| Given records |
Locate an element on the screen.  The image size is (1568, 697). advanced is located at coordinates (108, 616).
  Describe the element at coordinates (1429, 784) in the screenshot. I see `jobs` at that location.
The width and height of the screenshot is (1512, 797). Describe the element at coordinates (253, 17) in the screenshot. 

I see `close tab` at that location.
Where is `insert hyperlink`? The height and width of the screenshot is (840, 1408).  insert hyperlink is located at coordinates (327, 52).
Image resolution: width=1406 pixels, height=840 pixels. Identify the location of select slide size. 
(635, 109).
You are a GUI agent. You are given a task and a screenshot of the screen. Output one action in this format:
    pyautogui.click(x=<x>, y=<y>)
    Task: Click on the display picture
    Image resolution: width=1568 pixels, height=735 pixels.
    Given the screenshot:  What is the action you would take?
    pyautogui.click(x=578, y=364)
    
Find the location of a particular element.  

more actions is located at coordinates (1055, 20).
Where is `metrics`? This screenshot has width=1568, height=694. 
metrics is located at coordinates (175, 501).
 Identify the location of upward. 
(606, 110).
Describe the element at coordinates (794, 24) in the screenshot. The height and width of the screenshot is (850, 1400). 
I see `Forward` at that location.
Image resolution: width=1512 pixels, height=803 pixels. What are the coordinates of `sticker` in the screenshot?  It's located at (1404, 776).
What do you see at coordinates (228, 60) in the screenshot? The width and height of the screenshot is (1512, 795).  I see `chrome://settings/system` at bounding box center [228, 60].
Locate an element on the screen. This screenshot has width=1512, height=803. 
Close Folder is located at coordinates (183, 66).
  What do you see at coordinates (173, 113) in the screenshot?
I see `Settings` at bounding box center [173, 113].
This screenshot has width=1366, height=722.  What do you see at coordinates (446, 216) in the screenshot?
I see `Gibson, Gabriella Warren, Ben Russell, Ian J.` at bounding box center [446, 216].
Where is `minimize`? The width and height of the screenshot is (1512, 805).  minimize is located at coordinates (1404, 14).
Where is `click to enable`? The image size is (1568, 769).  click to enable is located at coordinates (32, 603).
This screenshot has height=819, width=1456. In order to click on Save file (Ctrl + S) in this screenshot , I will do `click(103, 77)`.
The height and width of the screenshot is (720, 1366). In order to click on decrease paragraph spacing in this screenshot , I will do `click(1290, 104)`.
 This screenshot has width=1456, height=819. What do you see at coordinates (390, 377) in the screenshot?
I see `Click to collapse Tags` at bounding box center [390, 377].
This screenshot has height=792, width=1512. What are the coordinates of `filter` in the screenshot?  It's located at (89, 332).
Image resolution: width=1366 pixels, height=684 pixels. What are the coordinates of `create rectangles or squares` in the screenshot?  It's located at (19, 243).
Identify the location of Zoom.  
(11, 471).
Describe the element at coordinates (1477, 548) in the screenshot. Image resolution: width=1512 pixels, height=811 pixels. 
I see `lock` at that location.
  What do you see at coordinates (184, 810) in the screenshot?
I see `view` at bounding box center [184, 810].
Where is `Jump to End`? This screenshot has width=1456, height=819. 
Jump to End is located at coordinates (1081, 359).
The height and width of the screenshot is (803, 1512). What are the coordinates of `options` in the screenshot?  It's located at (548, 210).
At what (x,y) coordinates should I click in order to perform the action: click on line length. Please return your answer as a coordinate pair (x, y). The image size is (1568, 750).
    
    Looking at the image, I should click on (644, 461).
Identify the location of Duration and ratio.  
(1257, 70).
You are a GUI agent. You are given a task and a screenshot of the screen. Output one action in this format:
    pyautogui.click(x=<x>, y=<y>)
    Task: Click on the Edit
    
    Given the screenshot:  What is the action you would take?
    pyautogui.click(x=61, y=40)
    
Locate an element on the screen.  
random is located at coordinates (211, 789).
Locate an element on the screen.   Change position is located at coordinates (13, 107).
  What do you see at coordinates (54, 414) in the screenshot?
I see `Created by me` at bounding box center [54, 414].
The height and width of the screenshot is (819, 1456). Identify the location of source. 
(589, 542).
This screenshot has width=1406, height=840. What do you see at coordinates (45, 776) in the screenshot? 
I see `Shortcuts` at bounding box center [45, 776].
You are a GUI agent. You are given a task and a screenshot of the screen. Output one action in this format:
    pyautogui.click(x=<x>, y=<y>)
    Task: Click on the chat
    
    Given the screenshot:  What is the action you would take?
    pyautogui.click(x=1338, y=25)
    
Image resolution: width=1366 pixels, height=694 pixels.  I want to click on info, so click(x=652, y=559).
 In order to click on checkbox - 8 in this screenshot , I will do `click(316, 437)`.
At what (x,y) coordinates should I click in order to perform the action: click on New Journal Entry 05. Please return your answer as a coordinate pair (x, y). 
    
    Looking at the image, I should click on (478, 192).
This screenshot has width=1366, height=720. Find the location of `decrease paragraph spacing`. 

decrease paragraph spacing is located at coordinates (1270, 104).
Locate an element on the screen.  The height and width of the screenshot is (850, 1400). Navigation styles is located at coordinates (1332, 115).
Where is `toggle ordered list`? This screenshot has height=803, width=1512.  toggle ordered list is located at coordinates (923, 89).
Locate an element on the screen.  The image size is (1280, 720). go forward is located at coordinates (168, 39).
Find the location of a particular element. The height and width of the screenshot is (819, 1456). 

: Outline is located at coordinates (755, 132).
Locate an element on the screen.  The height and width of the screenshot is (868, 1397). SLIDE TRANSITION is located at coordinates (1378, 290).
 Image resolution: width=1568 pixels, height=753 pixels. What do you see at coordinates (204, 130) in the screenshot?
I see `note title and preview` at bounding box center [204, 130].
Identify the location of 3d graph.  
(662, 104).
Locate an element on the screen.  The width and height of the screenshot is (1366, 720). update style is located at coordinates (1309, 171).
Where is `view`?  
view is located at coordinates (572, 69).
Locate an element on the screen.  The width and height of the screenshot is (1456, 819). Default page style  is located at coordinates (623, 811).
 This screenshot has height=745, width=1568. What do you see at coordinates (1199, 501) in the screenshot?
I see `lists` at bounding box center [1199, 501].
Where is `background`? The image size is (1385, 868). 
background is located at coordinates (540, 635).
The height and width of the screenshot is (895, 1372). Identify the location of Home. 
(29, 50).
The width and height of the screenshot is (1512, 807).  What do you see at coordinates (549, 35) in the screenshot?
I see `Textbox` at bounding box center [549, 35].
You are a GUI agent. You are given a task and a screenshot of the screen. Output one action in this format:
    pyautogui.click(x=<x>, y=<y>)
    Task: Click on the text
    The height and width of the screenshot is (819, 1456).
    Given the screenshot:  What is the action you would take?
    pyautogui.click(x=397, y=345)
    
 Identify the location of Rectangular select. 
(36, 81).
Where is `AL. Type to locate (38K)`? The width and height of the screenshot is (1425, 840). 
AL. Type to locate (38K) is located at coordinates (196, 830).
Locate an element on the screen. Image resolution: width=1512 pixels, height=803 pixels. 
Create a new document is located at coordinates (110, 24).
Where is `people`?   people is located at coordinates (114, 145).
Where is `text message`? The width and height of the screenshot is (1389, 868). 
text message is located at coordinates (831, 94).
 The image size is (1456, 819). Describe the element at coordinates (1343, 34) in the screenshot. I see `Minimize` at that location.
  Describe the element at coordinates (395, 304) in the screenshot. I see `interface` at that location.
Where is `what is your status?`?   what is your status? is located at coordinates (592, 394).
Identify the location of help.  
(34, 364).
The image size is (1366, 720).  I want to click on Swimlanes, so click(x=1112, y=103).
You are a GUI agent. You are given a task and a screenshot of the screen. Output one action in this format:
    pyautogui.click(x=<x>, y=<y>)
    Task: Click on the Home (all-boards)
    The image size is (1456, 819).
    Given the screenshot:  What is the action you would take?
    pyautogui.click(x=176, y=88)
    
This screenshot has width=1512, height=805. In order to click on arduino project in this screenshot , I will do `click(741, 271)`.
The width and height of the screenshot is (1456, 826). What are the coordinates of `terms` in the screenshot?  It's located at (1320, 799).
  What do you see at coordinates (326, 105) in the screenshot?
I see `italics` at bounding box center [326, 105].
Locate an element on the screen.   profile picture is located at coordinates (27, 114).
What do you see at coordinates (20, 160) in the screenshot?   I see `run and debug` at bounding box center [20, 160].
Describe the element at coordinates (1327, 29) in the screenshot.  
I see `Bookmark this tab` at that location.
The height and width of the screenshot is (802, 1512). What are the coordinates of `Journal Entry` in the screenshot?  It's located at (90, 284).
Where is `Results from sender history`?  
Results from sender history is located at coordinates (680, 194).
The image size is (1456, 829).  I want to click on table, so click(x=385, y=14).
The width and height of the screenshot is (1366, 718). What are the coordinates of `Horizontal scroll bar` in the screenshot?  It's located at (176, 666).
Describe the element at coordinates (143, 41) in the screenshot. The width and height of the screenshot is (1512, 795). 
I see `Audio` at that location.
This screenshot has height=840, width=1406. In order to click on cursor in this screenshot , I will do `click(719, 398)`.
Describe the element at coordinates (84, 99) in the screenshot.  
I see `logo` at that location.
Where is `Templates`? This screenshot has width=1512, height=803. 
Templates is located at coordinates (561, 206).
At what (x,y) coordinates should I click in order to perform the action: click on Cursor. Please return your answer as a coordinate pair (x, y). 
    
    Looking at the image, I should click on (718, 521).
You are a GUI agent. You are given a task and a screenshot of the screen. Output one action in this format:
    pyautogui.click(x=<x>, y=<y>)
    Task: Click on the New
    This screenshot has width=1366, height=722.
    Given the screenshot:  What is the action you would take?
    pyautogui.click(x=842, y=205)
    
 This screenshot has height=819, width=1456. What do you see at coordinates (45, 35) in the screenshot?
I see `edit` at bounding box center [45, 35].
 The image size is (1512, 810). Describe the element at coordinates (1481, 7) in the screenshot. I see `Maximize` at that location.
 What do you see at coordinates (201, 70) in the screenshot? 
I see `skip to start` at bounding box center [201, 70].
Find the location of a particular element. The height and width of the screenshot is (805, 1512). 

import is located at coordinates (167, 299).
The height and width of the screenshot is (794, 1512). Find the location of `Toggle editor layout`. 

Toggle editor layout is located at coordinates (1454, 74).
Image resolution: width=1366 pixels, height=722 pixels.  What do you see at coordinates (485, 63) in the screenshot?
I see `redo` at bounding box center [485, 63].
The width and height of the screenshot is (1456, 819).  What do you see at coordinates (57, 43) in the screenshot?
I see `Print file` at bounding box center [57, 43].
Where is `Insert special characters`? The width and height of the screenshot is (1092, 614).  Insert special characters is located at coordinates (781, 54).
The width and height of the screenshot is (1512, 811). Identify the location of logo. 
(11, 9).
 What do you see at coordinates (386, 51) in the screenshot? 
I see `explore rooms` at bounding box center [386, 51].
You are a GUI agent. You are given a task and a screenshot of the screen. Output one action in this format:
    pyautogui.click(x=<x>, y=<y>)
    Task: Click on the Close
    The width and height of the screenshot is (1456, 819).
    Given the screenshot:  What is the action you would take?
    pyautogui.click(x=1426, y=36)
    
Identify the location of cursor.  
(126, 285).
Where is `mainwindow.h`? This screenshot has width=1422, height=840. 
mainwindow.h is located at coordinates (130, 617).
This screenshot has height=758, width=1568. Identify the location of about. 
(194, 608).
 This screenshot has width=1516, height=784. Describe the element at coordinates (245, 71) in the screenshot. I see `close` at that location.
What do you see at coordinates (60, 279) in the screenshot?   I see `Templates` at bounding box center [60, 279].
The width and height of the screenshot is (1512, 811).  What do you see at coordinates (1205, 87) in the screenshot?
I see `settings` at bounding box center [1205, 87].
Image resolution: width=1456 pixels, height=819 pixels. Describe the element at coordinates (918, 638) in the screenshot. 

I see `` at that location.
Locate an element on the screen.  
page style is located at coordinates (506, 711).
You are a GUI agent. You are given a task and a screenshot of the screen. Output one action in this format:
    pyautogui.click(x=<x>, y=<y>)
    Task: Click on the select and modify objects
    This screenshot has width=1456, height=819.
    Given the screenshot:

| Challenge |
Can you retype the lines of the items above, from the line containing "is (1389, 868)." through the line containing "Describe the element at coordinates (395, 304)", both included, without changing a character?

| Exercise answer |
Where is `text message`? The width and height of the screenshot is (1389, 868). 
text message is located at coordinates (831, 94).
 The image size is (1456, 819). Describe the element at coordinates (1343, 34) in the screenshot. I see `Minimize` at that location.
  Describe the element at coordinates (395, 304) in the screenshot. I see `interface` at that location.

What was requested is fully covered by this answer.